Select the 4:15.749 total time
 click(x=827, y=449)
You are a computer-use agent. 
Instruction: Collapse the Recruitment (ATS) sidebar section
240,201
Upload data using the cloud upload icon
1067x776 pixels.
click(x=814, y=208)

-.-.-

Recast the lines above as a Markdown table with the columns "Row" and "Line," giving each row a number and omitting any blank lines.

Exercise answer:
| Row | Line |
|---|---|
| 1 | Select the 4:15.749 total time |
| 2 |  click(x=827, y=449) |
| 3 | You are a computer-use agent.  |
| 4 | Instruction: Collapse the Recruitment (ATS) sidebar section |
| 5 | 240,201 |
| 6 | Upload data using the cloud upload icon |
| 7 | 1067x776 pixels. |
| 8 | click(x=814, y=208) |